462, do CPC, porquanto, na retratada conjuntura de modificação do teor
contratual, sobressai fato superveniente investido do condão de reduzir os
valores cabentes à CEF.
Cotejando-se
as variações mensais daqueles índices, no período compreendido desde o
aperfeiçoamento da avença originária, em abril de 1993, até a propositura da
ação executiva, em março de 1999, a TR, no cômputo global, expressa
patamares pouco mais elevados.
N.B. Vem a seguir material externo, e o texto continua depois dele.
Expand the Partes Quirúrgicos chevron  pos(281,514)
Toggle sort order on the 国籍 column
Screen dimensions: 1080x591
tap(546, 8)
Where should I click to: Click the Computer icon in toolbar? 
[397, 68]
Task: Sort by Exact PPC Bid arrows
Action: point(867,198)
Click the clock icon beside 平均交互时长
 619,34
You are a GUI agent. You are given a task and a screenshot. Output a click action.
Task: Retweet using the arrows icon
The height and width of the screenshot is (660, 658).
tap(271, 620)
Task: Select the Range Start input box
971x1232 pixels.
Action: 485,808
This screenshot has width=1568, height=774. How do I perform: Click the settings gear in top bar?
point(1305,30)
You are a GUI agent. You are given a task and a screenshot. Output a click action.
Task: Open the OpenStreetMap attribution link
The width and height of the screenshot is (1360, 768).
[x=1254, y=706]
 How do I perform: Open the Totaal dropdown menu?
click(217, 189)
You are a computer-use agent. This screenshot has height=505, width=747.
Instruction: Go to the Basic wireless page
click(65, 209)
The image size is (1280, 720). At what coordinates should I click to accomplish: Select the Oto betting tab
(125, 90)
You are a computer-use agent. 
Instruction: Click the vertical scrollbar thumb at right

Cuida-se, agora sim, de fato notório, de público
domínio, independendo de maiores esforços sua comprovação.
Atadas
as assertivas supra ao eixo do método dedutivo, teremos:
a)
O cálculo do crédito deve ser composto pelo INPC;
b)
Utilizou-se, entrementes, a TR, fator de grandezas superiores;
c)
Logo, o montante em execução experimentou um acréscimo indevido, ensejando o
excesso aqui aventado.
Para
encerrar, advirta-se, por cautela, não dimanar daí qualquer prejuízo à
liquidez do título, porque a exata dimensão dos valores pode ser obtida através
de simples cálculos aritméticos.
Isto
posto, julgo improcedentes os pedidos
das alíneas ‘c’ e ‘d’ da inicial, nas fls. 11, referentes à extinção
da execução, por impossibilidade jurídica e ausência de título hábil,
respectivamente. Quanto ao pedido da alínea ‘e’, acolho os embargos, para
reconhecer o excesso de execução.
Como
os embargantes decaíram da principal medida dos pedidos, condeno-os em honorários,
no importe de R$ 300,00 (trezentos reais),
pro rata.
P.
R. I.
Aracaju, 18 de julho de 2001
Ricardo César Mandarino Barretto
Juiz Federal – 1ª Vara
[1] Nesse sentido, cf. Ernane Fidélis dos Santos. Manual de Direito Processual Civil. 5ª ed. pg. 488. São Paulo: Saraiva, 1997.
[2] Código de Processo Civil Comentado e legislação processual civil extravagante em vigor: atualizado até 10.03.1999. 4ª ed. pg. 894. São Paulo: Editora Revista dos Tribunais, 1999.